Cognition suffers silently—even when labs look perfect.
For an APOE4 carrier, this is the last thing we need.
The Thyroid Pattern: A Signature Profile
Across the thyroid dysfunction community, we see the same story:
Normal TSH
Normal T4
Low-normal T3
Ongoing symptoms
Dramatic improvement with a small dose of T3
Endocrinologists often dismiss this as psychological.
Mine did too—25 years ago.
It wasn’t psychological.
It was genetics + brain energy biology.
Common symptoms when DIO1/DIO2 are impaired:
Waking at 2–3 AM (very typical)
Palpitations from low intracellular T3
Cold intolerance
Anxiety
Slow gut motility
Poor exercise tolerance
Low deep sleep
Needing T3 at bedtime to sleep (extremely common in DIO2 variants)
Does this sound familiar?
It’s almost a clinical fingerprint.
Why This Matters for Alzheimer’s Prevention
For APOE4 carriers, thyroid optimization is brain optimization.
T3 supports:
neuronal energy
cognition and memory
mood
amyloid clearance
synaptic repair
mitochondrial efficiency
BDNF
microglial function
Low T3 is not just a thyroid issue—it is a brain energy crisis.

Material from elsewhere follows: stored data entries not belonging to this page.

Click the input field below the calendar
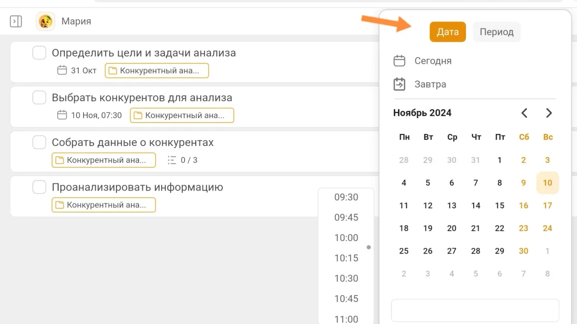This screenshot has height=324, width=577. point(475,311)
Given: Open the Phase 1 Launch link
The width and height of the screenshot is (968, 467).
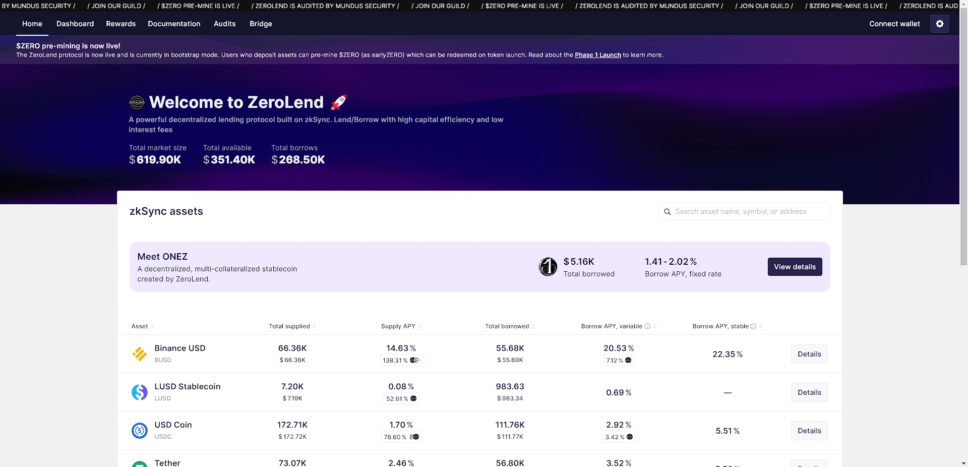Looking at the screenshot, I should pos(597,55).
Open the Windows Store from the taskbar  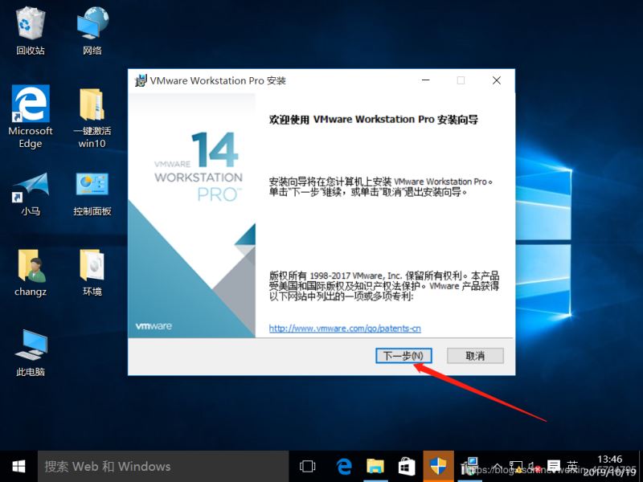click(x=407, y=465)
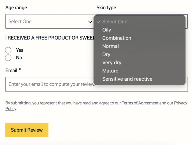Viewport: 192px width, 145px height.
Task: Open the Privacy Policy link
Action: [x=181, y=103]
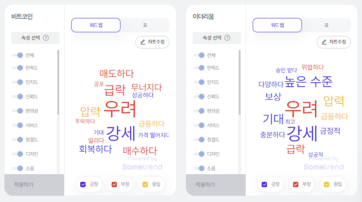Click attribute list scrollbar in 이더리움 panel
Screen dimensions: 362x202
[x=240, y=82]
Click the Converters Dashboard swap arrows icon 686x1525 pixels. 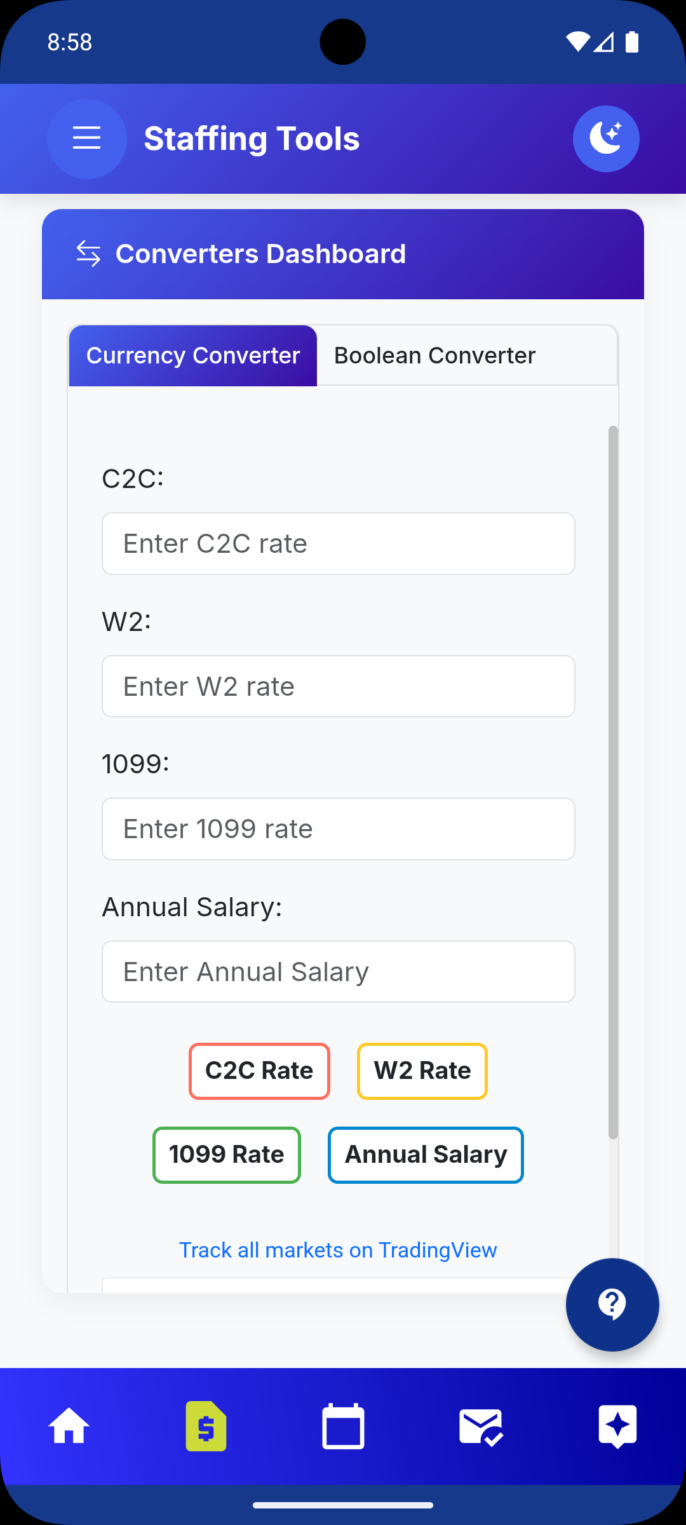click(88, 254)
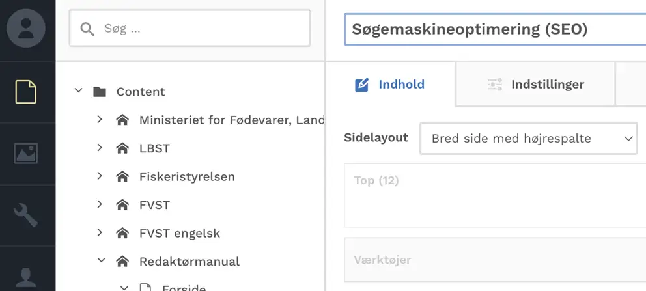Image resolution: width=646 pixels, height=291 pixels.
Task: Open the Settings wrench icon
Action: click(x=26, y=215)
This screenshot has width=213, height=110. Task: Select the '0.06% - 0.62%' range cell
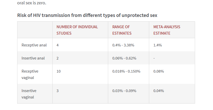coord(124,58)
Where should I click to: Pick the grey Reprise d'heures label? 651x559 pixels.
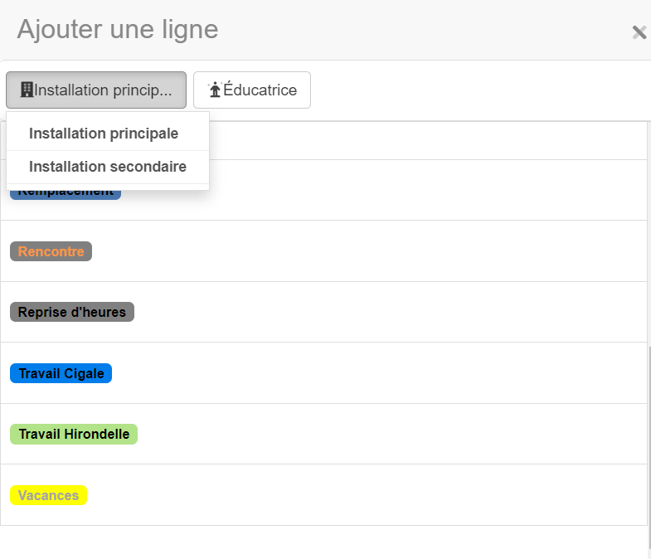[72, 313]
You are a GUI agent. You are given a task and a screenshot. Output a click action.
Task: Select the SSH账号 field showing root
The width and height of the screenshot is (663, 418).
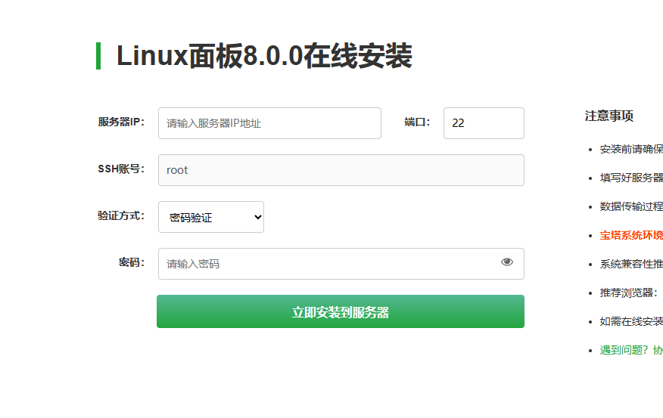[x=341, y=170]
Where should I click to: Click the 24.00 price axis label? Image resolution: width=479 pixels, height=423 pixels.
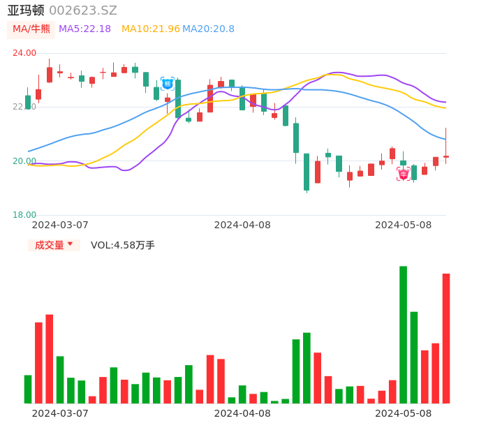click(x=24, y=53)
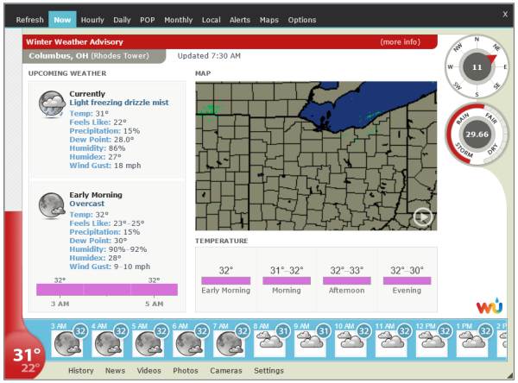Click the Early Morning overcast icon
This screenshot has width=518, height=383.
coord(50,205)
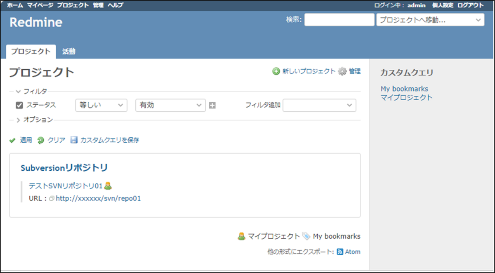
Task: Open the 等しい comparison dropdown
Action: pos(100,105)
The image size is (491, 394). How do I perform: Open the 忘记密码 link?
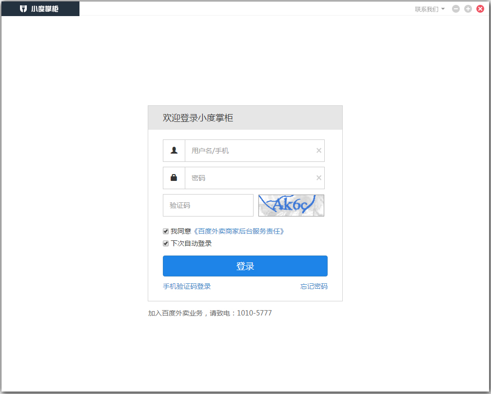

And conversion naturally worsens with age.
Important SNPs to Know
DIO2 rs225014 (Thr92Ala) * the big one!
Risk allele: C (or G, depending on the lab report)
TC (Thr/Ala) = moderate reduction
CC (Ala/Ala) = most impaired
On most consumer reports, T = normal and C = risk at rs225014.
DIO2 rs12885300
Risk allele: C (or G)
DIO1 rs2235544
Risk allele: T (or A)
DIO1 rs11206244
Risk allele: T (or A)
Any of these—especially DIO2 variants—can make T4-only therapy ineffective.
What APOE4s Should Consider
1. Check your genetics
If you have your DNA data, check your genetics!
2. If you have symptoms + a DIO2 variant → consider combination therapy
Many APOE4s thrive on:
T4 + low-dose T3
NP Thyroid + Cytomel
Time-released T3
Split dosing
Bedtime T3 for sleep regulation
3. Watch reverse T3
High rT3 = impaired conversion.
4. Track your deep sleep
Low T3 often appears as:
Low deep and REM
Middle-of-the-night waking
5. Avoid high-dose T4 if DIO1/DIO2 are impaired
Increasing T4 can worsen symptoms.
6. Work with someone who understands genetics
Most endocrinologists do not.
Good functional providers often do.
Final Thoughts
For APOE4 carriers, optimal thyroid function is non-negotiable.
If you don’t convert T4 into T3 efficiently—due to genetics, age, inflammation, or stress—your brain feels it long before your labs do.
Understanding your DIO1 and DIO2 status can explain years or decades of mysterious symptoms and transform:
cognition
sleep
energy
mood
metabolism
long-term brain resilience
This is one of the most overlooked tools in the APOE4 prevention toolkit.
My own thyroid has been optimized for years now.
I owe that to the late Dr. Christine Gustafson in Alpharetta, GA—a compassionate, brilliant functional medicine trailblazer who gave me my life back. She’s been gone for over 13 years, but I think of her often and remain forever grateful.
Today, I take enough NDT to keep my T4 in range—but at the very low end.
Keeping T4 low also keeps reverse T3 low, since rT3 is made from excess T4.
I take Cytomel (T3), splitting my dose: T3 in the morning and my NDT (which also contains some T3) at bedtime.
For me—and for many APOE4s—this has been life-changing.

The APOE4 and the treatment of hypothyroidism connection, is a new one for me, so I'm just trying to wrap my head around it all. Can you advise on any resources/journal articles that I can share with my Dr. about this to help get her 'on board' so to speak? I've been taking Levothyroxine for just about 10 years but I still struggle with many issues.
Thanks for posting this. I'm a 4/4, on levothyroxine AND a physician and I had no idea this was an issue. My 23andme data are showing variants. I'm wondering if you can tell me more about the testing. I assumed I would need a free T3 test (lcms), but you said rT3. Can you elaborate more on testing? I'll need to educate my PCP, as well.